Change the data starting with the line that contains "What do you see at coordinates (744, 112)" and going on through the line that contains "center [25, 414]." by swapping "element" for "object", and leave everything else as it is. Give back only those lines.
*** Opening of EXTRACTED ENTRIES ***
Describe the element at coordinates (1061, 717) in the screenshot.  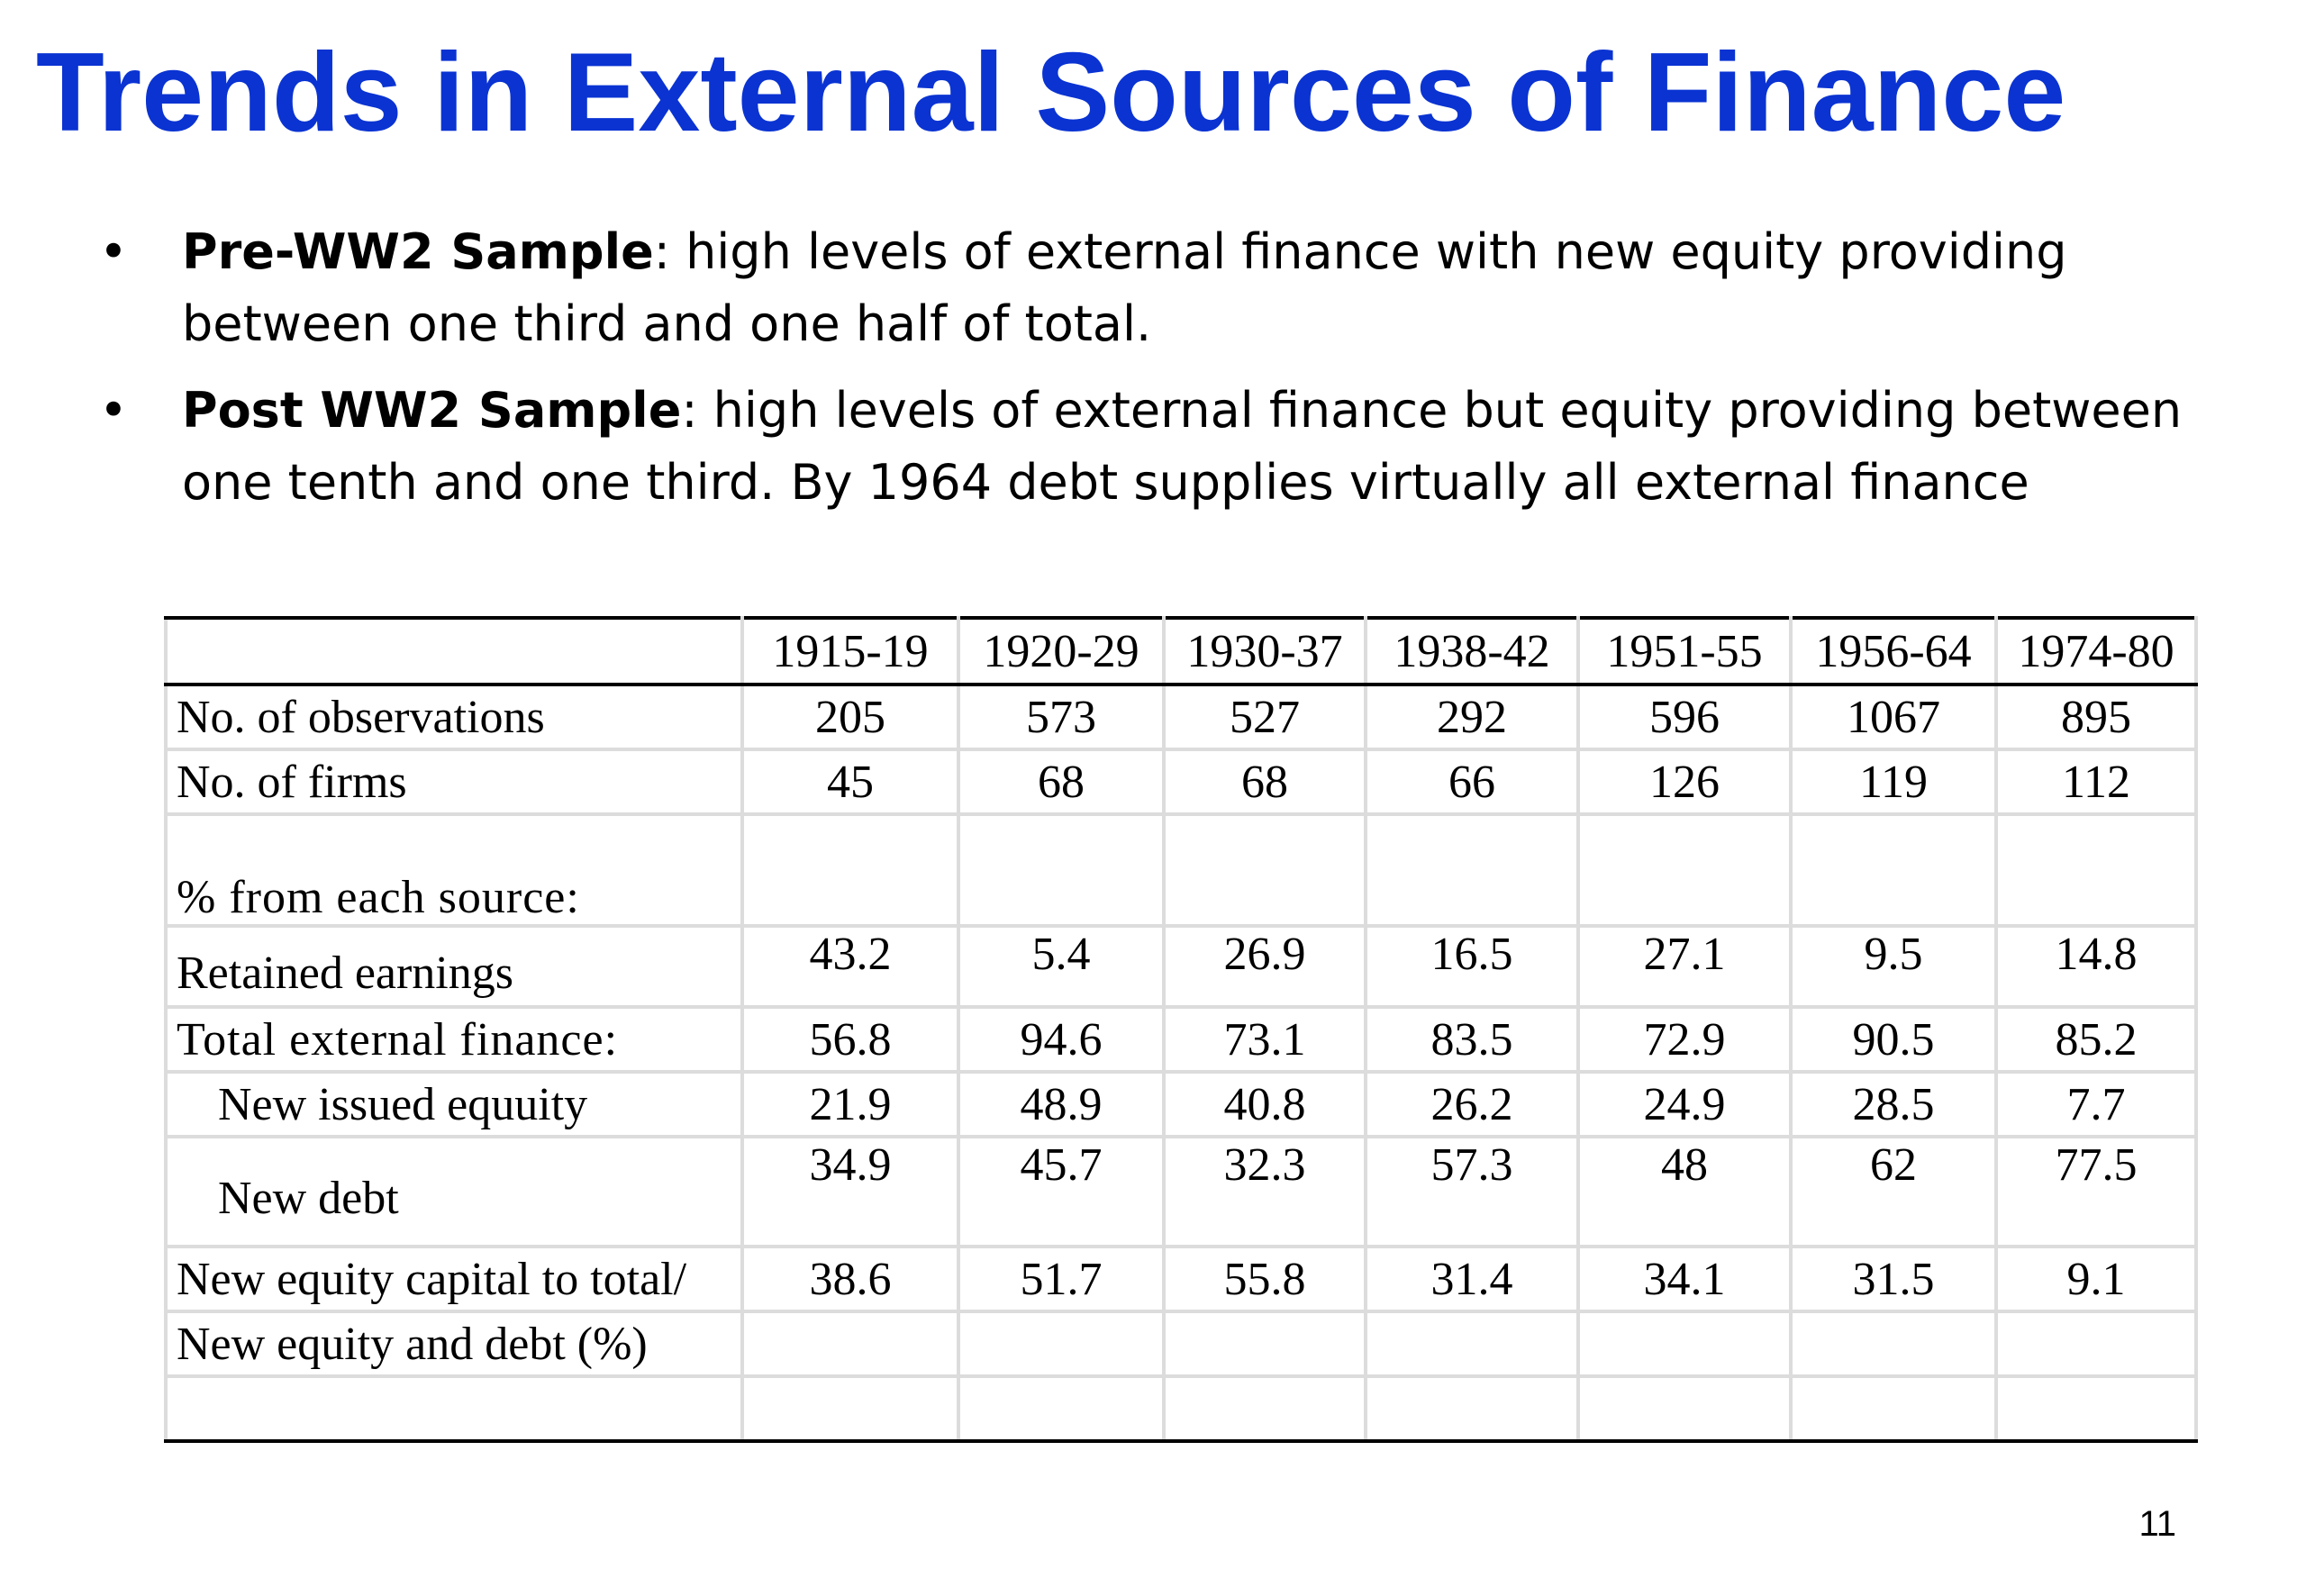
*** Close of EXTRACTED ENTRIES ***
*** Opening of EXTRACTED ENTRIES ***
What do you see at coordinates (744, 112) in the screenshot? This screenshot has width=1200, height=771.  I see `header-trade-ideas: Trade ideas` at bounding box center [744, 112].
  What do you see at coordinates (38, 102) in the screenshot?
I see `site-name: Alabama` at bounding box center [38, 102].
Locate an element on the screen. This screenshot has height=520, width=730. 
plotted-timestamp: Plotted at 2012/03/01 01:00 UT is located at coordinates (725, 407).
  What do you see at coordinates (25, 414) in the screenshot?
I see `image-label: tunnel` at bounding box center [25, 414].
*** Close of EXTRACTED ENTRIES ***
*** Opening of EXTRACTED ENTRIES ***
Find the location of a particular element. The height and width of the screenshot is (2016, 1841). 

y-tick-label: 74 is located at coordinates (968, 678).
*** Close of EXTRACTED ENTRIES ***
● TASK SOLUTION:
What do you see at coordinates (744, 112) in the screenshot? This screenshot has width=1200, height=771.  I see `header-trade-ideas: Trade ideas` at bounding box center [744, 112].
  What do you see at coordinates (38, 102) in the screenshot?
I see `site-name: Alabama` at bounding box center [38, 102].
Locate an object on the screen. This screenshot has height=520, width=730. 
plotted-timestamp: Plotted at 2012/03/01 01:00 UT is located at coordinates (725, 407).
  What do you see at coordinates (25, 414) in the screenshot?
I see `image-label: tunnel` at bounding box center [25, 414].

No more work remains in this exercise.